Iraqi defenses stiffened as rabid militia and foreign fighters joined the fight. Task Force Tarawa tried to clear Ambush Alley as RCT-1 began to stack up behind An Nasiriyah. Colonel Grabowski aggressively ran one rifle company through the gauntlet and across the northern bridge. The company took numerous casualties, including two AAVs damaged by rocket-propelled grenades and one destroyed by a "friendly" air strike. The Marines maintained their hold on the vital bridge, but the fray delayed RCT- 1's column for the night. The next day, it pressed around the town and continued the march up Highway 7. Task Force Tarawa paid a high price, losing 18 Marines-the largest loss of life of any Marine unit in the war. Subsequently, TF Tarawa, assisted by Colonel Waldhauser's 15th MEU, cleared An Nasiriyah. Earlier, the 15th MEU had played a key role in the MEF's opening gambit while attached to the Royal Marines' 3 Commando; here, its reputation was embellished.
Further north, RCT-5 continued to press forward. On 27 March, it moved up Highway 1 to attack and seize the Hantush airstrip. Despite resistance, TF Grizzly took the airfield and then was ordered to withdraw. The Marine division wanted to collapse ragged Iraqi resistance, but the commander of land forces issued orders to stabilize the rear area and permit the strained Army logistics chain to catch up. While the Marines were unhappy about giving up ground and losing the initiative, bad weather and a week of hard fighting made a respite necessary.
The MEF used the time to remove threats along its flanks. The Marines found Fedeyeen fighters anxious to test them near Ad Diwaniyah-RCT-5 mounted a number of limited-objective attacks and security patrols to eliminate enemy remnants. RCT-7 also launched attacks in and around the town of Afak. The 3d MAW, which did not have to honor the pause, continued to wreak havoc on any Iraqi forces foolish enough to move. The black hulks of Iraqi tanks that greeted General Mattis's Marines as they proceeded north bore witness to the deadly efficiency of General Amos's aviators.
Once the weather cleared on 31 March, the ground attack restarted. With the Wolf-pack leading, RCT-5 retook the Hantush airstrip, a key forward supply point where the 3rd MAW landed fuel critical to the advance. Transitioning back to the attack, RCT-5 moved along Route 27 to the northeast to secure a bridge over the Saddam Canal. Colonel Dunford planned to seize the bridge, with RCT-7 following close behind as the exploitation force.

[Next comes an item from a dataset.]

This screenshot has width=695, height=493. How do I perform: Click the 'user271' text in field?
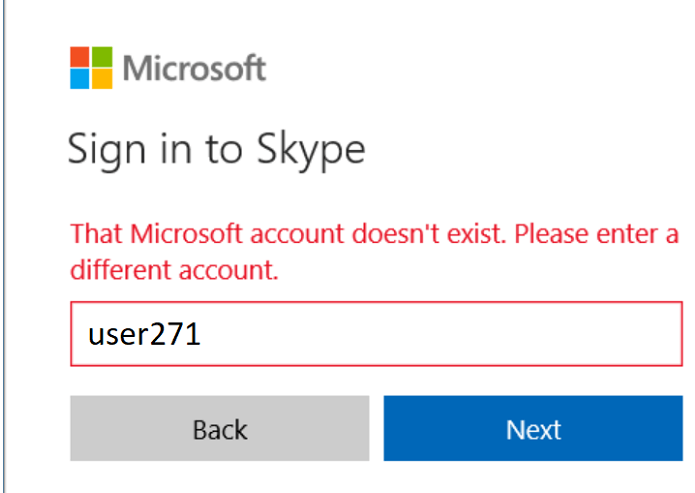[144, 333]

At dawn on 2 April, the Tigris River stood before Blue Diamond's main force. RCT-5 maneuvered across it and assumed a blocking position on Highway 6 between Baghdad and Al Kut. RCT-7 seized the airport at An Numaniyah, establishing positions south of the Tigris. RCT-I continued forward from south of Al Kut, keeping the enemy's attention focused on them. By the evening of 2 April, the enemy was trapped in Al Kut and Marines were poised to complete destruction of the town's defenders. On 3 April, RCT-7 drove in from the west, attacking on the north and south banks of the Tigris with overwhelming force. RCT-I conducted a supporting attack against Iraqi forces on the eastern side of Al Kut.

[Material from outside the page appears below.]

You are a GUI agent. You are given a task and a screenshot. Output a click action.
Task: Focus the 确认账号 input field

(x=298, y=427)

Battle for Eastern Baghdad
RCT-5, which occupied a blocking position north of the Tigris River, received a new mission during the night. RCT-1-by then under the command of Colonel John Toolan-and Colonel Hummer's RCT-7 eliminated what little fight the enemy forces to their front had in them. RCT-5 shifted gears and started northwest toward the Iraqi capital. Like Robert E. Lee at Chancellorsville, General Mattis ignored conventional rules about dividing his force and audaciously attacked in separate but synchronized efforts.
The enemy's will and ability to defend Baghdad were collapsing. As the tankers of the 2nd ("Iron Horse") Tank Battalion rode toward Al Aziziyah, however, they were faced with stiff resistance. A reinforced enemy battalion of the Al Nida Division, armed with T-55 and T-62 tanks, elected to give battle. Iron Horse's tanks kept the enemy fixed, while the 3d Battalion, 5th Marines, led by lieutenant Colonel Sam Mundy, dismounted and methodically cleared the town on 4 April. The Marines brought the combined arms of the entire Marine air-ground-logistic task force to bear, eliminating resistance after an especially fierce fight.
The Marines advanced, staying alert until they finally reached the steep banks of the Diyala River. Only the Diyala and its defenders stood between the division and its final objectives. The plan called for the two bridges north of the confluence of the Tigris and Diyala Rivers to be used by RCT-7 in a fixing attack; RCT-5 would stay to the right and swing around to attack deeper toward Saddam City, a district of Baghdad.
RCT-1 rejoined the division that day after a punishing 120-mile journey from Al Kut. It was anxious to join the attack. While the division prepared to launch its attack against a defended river crossing, the Iraqis damaged the two bridges that RCT-7 intended to use. This forced the Marines to conduct an amphibious assault across the river and build their own bridges for follow-on forces.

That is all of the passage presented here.